AIM 1
In the dataset entries, update the lines from the one with "The width and height of the screenshot is (2520, 728)." up to and including the one with "The image size is (2576, 644)." by replacing "Identify the location of" with "Find the position of", leaving everything else unchanged.

Nilsson blushes. “I don’t think I’m at as high a level,” she says. “We’re both highly visible in a lot of places. We’ve both had our successes. I don’t know how to respond to that.”
“There are a lot of artist couples who have comparable or noncompeting careers,” Nutt says.
I change tactics. “Why isn’t your hair gray?” I ask Nutt. After all, he is 72. His mustache is gray, but much of the hair on his head is still light brown. “My mustache used to be red, and my hair was never red,” he says.
“I think when you had a lot of facial hair, it was referred to as a ginger beard,” Nilsson says. “Your hair was not ginger.”
At an earlier meeting, Suellen Rocca tells me that the content of Nilsson and Nutt’s work is both sexual “and humorous. Sometimes, with Jim, darkly humorous,” and, with Gladys, playful. “For both, the work is very much about sexuality, and I think sometimes they are characters in their own work.”
So I press ahead.

Dataset entries

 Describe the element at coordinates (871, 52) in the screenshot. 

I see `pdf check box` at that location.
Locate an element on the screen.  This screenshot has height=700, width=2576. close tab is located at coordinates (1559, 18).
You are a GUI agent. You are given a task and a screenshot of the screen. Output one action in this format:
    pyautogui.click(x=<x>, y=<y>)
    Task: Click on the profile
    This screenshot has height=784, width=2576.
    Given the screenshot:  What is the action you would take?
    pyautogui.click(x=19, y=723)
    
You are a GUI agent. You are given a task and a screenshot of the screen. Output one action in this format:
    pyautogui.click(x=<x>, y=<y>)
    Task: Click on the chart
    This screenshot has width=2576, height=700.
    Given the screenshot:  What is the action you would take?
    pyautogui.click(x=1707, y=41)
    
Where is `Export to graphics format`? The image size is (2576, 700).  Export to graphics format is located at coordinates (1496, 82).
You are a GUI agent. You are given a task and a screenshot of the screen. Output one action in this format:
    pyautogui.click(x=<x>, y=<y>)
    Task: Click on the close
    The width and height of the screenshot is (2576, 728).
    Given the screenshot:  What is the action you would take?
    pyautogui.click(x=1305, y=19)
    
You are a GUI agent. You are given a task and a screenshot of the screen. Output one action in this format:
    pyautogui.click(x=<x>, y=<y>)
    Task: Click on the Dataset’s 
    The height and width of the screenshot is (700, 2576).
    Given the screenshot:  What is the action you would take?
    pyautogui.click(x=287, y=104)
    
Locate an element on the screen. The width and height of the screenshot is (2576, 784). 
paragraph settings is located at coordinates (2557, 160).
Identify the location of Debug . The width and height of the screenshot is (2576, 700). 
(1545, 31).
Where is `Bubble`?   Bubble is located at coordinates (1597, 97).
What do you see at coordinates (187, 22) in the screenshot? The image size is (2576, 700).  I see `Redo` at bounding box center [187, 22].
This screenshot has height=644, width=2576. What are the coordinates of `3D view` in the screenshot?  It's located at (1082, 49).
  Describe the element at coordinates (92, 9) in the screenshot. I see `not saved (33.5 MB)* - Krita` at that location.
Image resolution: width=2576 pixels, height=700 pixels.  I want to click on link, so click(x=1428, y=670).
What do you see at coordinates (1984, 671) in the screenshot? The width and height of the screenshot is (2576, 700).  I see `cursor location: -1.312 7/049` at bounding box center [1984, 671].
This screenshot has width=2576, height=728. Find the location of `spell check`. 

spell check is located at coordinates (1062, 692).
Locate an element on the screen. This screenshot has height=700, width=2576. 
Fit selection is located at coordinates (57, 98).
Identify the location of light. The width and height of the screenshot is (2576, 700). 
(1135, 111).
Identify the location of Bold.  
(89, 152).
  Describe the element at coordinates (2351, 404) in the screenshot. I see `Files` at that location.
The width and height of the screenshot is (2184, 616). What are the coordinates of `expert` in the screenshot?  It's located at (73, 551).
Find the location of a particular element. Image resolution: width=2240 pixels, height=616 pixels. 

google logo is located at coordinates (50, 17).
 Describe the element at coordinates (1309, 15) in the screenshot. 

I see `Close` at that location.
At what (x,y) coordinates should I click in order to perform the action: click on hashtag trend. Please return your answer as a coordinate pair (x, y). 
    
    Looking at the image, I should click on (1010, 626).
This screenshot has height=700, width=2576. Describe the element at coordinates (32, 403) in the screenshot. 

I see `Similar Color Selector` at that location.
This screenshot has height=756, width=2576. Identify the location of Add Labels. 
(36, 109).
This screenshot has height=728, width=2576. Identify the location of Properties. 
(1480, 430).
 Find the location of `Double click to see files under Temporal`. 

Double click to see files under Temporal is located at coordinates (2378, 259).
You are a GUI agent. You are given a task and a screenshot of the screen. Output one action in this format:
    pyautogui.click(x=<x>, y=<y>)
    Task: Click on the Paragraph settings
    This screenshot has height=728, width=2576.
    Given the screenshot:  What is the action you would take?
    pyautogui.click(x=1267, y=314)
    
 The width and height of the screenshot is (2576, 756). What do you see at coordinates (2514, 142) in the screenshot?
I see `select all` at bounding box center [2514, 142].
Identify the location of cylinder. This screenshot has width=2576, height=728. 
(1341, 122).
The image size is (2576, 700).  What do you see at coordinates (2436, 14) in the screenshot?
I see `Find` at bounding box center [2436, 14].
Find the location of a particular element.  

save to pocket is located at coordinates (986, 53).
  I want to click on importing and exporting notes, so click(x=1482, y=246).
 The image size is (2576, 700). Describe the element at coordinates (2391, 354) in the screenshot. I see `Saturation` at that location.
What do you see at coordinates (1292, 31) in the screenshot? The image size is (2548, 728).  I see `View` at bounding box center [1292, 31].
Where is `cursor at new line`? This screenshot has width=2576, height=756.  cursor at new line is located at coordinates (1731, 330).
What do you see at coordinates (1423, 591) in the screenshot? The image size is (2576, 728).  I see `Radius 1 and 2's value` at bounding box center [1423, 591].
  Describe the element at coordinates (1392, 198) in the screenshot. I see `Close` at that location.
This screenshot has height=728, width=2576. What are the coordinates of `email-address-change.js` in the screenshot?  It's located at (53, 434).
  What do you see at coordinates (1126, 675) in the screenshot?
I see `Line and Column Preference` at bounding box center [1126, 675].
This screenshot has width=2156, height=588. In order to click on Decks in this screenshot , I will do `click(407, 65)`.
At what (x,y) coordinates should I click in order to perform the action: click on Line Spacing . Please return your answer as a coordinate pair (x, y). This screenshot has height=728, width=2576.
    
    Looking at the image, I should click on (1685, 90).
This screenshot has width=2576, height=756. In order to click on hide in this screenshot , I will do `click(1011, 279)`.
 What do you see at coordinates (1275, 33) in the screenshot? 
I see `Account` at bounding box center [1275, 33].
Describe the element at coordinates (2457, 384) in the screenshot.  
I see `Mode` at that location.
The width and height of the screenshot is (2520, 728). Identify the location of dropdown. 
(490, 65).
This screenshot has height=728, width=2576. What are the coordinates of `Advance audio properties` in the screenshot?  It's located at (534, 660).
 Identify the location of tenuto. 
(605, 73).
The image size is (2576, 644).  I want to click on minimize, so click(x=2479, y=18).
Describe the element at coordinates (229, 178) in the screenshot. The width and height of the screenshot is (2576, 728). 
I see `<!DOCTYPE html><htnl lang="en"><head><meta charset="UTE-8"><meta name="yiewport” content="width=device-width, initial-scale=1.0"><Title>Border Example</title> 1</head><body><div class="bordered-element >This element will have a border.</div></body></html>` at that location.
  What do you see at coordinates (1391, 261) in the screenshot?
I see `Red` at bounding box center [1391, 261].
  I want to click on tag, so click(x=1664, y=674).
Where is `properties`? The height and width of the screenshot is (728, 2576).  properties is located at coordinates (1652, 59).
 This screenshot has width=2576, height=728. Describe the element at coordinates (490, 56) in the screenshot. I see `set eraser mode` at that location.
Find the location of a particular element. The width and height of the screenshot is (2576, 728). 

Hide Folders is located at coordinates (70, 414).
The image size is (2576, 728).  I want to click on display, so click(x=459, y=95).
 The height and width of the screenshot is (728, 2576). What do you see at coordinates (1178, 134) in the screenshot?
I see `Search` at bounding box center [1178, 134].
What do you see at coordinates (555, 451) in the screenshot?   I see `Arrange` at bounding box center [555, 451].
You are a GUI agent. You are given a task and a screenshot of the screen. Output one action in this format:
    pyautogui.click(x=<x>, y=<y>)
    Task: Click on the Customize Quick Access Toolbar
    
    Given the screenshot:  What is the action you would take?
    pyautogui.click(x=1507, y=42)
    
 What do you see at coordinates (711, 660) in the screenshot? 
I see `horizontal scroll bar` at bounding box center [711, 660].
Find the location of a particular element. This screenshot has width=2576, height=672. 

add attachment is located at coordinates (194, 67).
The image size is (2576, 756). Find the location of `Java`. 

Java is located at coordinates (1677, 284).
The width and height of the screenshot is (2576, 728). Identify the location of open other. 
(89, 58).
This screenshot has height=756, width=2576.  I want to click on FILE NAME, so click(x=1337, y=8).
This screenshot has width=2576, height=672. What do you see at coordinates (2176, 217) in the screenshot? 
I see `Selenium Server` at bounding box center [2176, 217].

AIM 2
Continue the interview with Nilsson and Nutt from its final line.

RESULT 1
The width and height of the screenshot is (2520, 728). Find the position of dropdown. 
(490, 65).
This screenshot has height=728, width=2576. What are the coordinates of `Advance audio properties` in the screenshot?  It's located at (534, 660).
 Find the position of tenuto. 
(605, 73).
The image size is (2576, 644).  I want to click on minimize, so click(x=2479, y=18).

RESULT 2
“Why do you have so many large breasts and phalluses in your work?” I ask Nilsson. “That’s an easy way to differentiate between male and female,” she says. Nutt laughs so hard I think he might start sobbing. “Actually, she’s got some real flat-chested women in her work,” he says. “I was just looking at one the other night, and it was excruciatingly flat.” In Nilsson’s earlier work, they say, the figures were large and bulbous all over, not just in the areas of the usual protuberances.
“So what’s the deal with the noses?” I ask Nutt about his portraits of women. “They’ve got to be in the center of the face,” he says. “Otherwise, there are problems. There are limits to which you can move a nose around before people get upset.”
Young artists, Nutt says, are more adept at explaining their work; he and Nilsson would know because they both teach at the School of the Art Institute. Nutt says that, for the most part, his generation does not engage that way. When asked about his early work’s distorted and mutilated figures in an interview by the critic Russell Bowman for a 1978 issue of Arts Magazine, Nutt replied, “The specific meaning of the paintings I can’t really explain to myself or anyone else. It’s not very clear to me.”
In 1994, when Bowman was the director of the Milwaukee Art Museum, he produced a retrospective of Nutt’s work. “I think at the time there was less widespread recognition of his later work than there is now,” says Bowman, since 2002 a Chicago-based art adviser. “I like to think that retrospective brought attention back to his work. It was well reviewed, and it traveled across the country, although I think the real reason that people took notice was because the work has continued to develop.”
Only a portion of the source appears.